Work item: Your answer must be the full listing, reproduced word for word.
:::
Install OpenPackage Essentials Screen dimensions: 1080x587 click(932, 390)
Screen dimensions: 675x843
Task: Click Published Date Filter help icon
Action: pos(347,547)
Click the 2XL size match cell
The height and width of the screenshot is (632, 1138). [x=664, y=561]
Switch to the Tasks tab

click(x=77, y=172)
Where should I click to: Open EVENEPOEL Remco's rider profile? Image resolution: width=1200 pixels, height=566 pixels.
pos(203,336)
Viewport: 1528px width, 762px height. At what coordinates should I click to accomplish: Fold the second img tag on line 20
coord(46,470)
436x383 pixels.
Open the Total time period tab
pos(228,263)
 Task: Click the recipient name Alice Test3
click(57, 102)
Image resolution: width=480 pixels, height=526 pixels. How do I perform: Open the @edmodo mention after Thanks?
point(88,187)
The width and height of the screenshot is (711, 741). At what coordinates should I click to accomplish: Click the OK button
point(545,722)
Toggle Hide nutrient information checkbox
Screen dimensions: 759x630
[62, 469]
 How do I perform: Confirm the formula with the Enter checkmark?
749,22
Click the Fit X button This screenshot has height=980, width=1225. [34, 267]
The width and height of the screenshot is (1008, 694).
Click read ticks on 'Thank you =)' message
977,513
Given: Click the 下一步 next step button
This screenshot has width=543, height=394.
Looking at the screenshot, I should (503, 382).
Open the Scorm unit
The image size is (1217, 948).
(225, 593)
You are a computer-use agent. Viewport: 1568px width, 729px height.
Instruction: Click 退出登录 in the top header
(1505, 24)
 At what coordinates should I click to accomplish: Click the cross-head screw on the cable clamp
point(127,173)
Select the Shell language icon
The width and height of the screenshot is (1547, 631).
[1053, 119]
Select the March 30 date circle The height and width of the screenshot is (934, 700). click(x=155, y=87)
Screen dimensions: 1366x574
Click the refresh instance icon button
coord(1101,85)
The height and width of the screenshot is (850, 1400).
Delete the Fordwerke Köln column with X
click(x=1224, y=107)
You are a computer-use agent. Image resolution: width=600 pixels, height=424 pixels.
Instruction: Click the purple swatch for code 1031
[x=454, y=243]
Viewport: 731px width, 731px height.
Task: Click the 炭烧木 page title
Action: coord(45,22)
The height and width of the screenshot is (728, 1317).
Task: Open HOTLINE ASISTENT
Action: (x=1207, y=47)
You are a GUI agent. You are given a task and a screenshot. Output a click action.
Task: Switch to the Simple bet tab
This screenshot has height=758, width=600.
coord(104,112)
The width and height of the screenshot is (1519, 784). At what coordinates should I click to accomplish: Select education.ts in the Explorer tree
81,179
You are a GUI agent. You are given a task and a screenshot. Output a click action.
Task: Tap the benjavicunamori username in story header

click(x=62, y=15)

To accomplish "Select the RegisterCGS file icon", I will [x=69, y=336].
:::
Task output:
Install OpenPackage Essentials Screen dimensions: 1080x587 click(932, 390)
Screen dimensions: 675x843
Task: Click Published Date Filter help icon
Action: pos(347,547)
Click the 2XL size match cell
The height and width of the screenshot is (632, 1138). [x=664, y=561]
Switch to the Tasks tab

click(x=77, y=172)
Where should I click to: Open EVENEPOEL Remco's rider profile? Image resolution: width=1200 pixels, height=566 pixels.
pos(203,336)
Viewport: 1528px width, 762px height. At what coordinates should I click to accomplish: Fold the second img tag on line 20
coord(46,470)
436x383 pixels.
Open the Total time period tab
pos(228,263)
 Task: Click the recipient name Alice Test3
click(57, 102)
Image resolution: width=480 pixels, height=526 pixels. How do I perform: Open the @edmodo mention after Thanks?
point(88,187)
The width and height of the screenshot is (711, 741). At what coordinates should I click to accomplish: Click the OK button
point(545,722)
Toggle Hide nutrient information checkbox
Screen dimensions: 759x630
[62, 469]
 How do I perform: Confirm the formula with the Enter checkmark?
749,22
Click the Fit X button This screenshot has height=980, width=1225. [34, 267]
The width and height of the screenshot is (1008, 694).
Click read ticks on 'Thank you =)' message
977,513
Given: Click the 下一步 next step button
This screenshot has width=543, height=394.
Looking at the screenshot, I should (503, 382).
Open the Scorm unit
The image size is (1217, 948).
(225, 593)
You are a computer-use agent. Viewport: 1568px width, 729px height.
Instruction: Click 退出登录 in the top header
(1505, 24)
 At what coordinates should I click to accomplish: Click the cross-head screw on the cable clamp
point(127,173)
Select the Shell language icon
The width and height of the screenshot is (1547, 631).
[1053, 119]
Select the March 30 date circle The height and width of the screenshot is (934, 700). click(x=155, y=87)
Screen dimensions: 1366x574
Click the refresh instance icon button
coord(1101,85)
The height and width of the screenshot is (850, 1400).
Delete the Fordwerke Köln column with X
click(x=1224, y=107)
You are a computer-use agent. Image resolution: width=600 pixels, height=424 pixels.
Instruction: Click the purple swatch for code 1031
[x=454, y=243]
Viewport: 731px width, 731px height.
Task: Click the 炭烧木 page title
Action: coord(45,22)
The height and width of the screenshot is (728, 1317).
Task: Open HOTLINE ASISTENT
Action: (x=1207, y=47)
You are a GUI agent. You are given a task and a screenshot. Output a click action.
Task: Switch to the Simple bet tab
This screenshot has height=758, width=600.
coord(104,112)
The width and height of the screenshot is (1519, 784). At what coordinates should I click to accomplish: Select education.ts in the Explorer tree
81,179
You are a GUI agent. You are given a task and a screenshot. Output a click action.
Task: Tap the benjavicunamori username in story header

click(x=62, y=15)

To accomplish "Select the RegisterCGS file icon", I will [x=69, y=336].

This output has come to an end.